» **TASK STATEMENT**
Please reproduce the following records exactly, with nothing omitted.

[Dataset entries]
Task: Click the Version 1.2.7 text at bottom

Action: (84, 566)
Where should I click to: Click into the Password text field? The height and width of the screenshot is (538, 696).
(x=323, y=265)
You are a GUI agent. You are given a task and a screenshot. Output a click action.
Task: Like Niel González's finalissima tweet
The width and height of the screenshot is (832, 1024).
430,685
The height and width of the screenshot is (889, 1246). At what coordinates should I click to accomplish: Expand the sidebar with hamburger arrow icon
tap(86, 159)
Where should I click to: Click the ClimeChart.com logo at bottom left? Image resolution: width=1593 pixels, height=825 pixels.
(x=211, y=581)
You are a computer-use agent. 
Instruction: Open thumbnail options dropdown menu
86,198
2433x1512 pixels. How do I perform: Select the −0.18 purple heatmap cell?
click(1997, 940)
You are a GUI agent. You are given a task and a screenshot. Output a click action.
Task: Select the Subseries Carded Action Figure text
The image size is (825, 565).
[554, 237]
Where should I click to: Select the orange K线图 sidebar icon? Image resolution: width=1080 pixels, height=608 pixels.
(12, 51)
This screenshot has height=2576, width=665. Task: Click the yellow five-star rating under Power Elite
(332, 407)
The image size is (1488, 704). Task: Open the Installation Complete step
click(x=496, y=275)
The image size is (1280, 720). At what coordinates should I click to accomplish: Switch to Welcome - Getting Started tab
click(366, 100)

» **EXPECTED ANSWER**
Task: Click the Version 1.2.7 text at bottom

Action: (84, 566)
Where should I click to: Click into the Password text field? The height and width of the screenshot is (538, 696).
(x=323, y=265)
You are a GUI agent. You are given a task and a screenshot. Output a click action.
Task: Like Niel González's finalissima tweet
The width and height of the screenshot is (832, 1024).
430,685
The height and width of the screenshot is (889, 1246). At what coordinates should I click to accomplish: Expand the sidebar with hamburger arrow icon
tap(86, 159)
Where should I click to: Click the ClimeChart.com logo at bottom left? Image resolution: width=1593 pixels, height=825 pixels.
(x=211, y=581)
You are a computer-use agent. 
Instruction: Open thumbnail options dropdown menu
86,198
2433x1512 pixels. How do I perform: Select the −0.18 purple heatmap cell?
click(1997, 940)
You are a GUI agent. You are given a task and a screenshot. Output a click action.
Task: Select the Subseries Carded Action Figure text
The image size is (825, 565).
[554, 237]
Where should I click to: Select the orange K线图 sidebar icon? Image resolution: width=1080 pixels, height=608 pixels.
(12, 51)
This screenshot has height=2576, width=665. Task: Click the yellow five-star rating under Power Elite
(332, 407)
The image size is (1488, 704). Task: Open the Installation Complete step
click(x=496, y=275)
The image size is (1280, 720). At what coordinates should I click to accomplish: Switch to Welcome - Getting Started tab
click(366, 100)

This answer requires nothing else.